PONTIAN SEA EAGLE link said:
Not sure you can blame the police that day,they were simply outnumbered by Liverpool supporters rioting outside wanting to get in.The groundsmen had no choice but to open the gates to which that goal end where the Liverpool supporters were gathered was allready filled.The crowd outside then ran in pushing forward those allready inside & stampeding on everyone killing all those that died.Ps vid we need united to drop points the next few weeks.Â
Sorry Pontian but you are wrong on your point.
Not sure if you saw the doco last night or have read the links that I posted (The independant report into the tragedy (The Taylor report) places the blame squarlely on the loss of control by the police....
"THE TAYLOR REPORTS (source http://www.liv.ac.uk/footballindustry/hborough.html)

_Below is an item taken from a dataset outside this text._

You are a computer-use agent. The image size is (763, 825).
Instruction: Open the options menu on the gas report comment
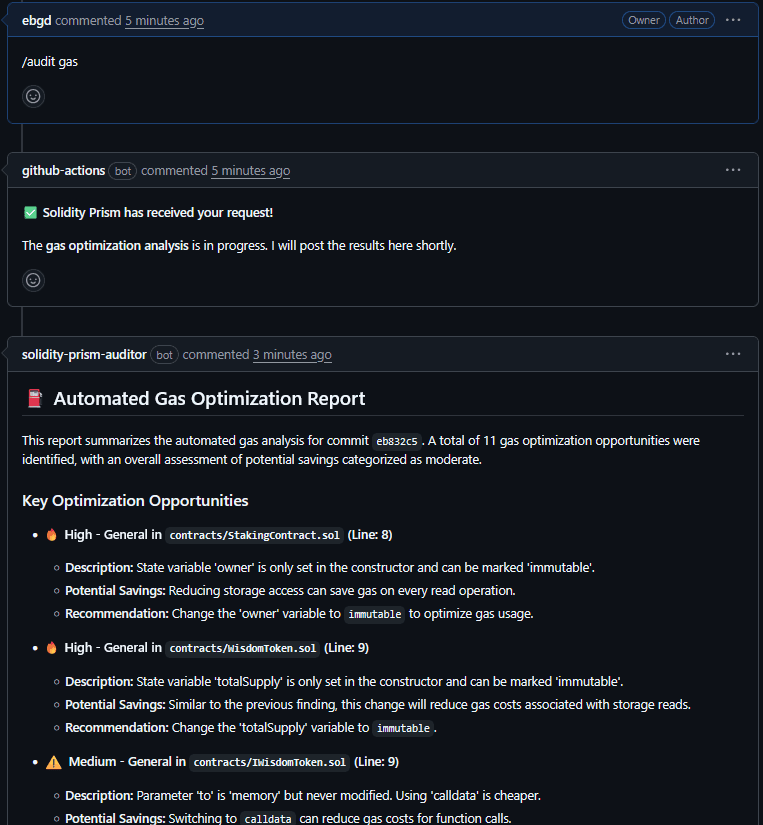733,354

The failure to close or block the tunnel leading into the already full pens three and four once the police had ordered Gate C to be opened was the immediate cause of the disaster, but the public inquiries set up by the Thatcher Government under Lord Justice Peter Taylor found, more generally, that football had simply not learned anything from the numerous disasters in its past, that it and the police were so
obsessed with the threat of violence that they were unable to spot people in genuine danger of their lives, that police fundamentally lost control of the situation, and did not demonstrate the leadership expected of senior officers, that safety procedures were inadequate, that the ground was badly maintained and dangerous, that fans were routinely treated with contempt by football, and that fans had been the victims
rather the guilty party. His reports, published in August 1989 and January 1990, dismissed the allegations against Liverpool supporters for the disaster, and called instead for a total rethink in the industry's attitudes towards fans, and on the issue of safety. It also highlighted the failures by local authorities to check safety certificates for stadia (Sheffield Wednesday had redeveloped parts of the ground without obtaining a new safety certificate, or telling the emergency services: the result was that the safety certificate was outdated and useless, and that plans Sheffield Wednesday had developed with the local emergency services could not be put into practice, as the layout of the ground had changed).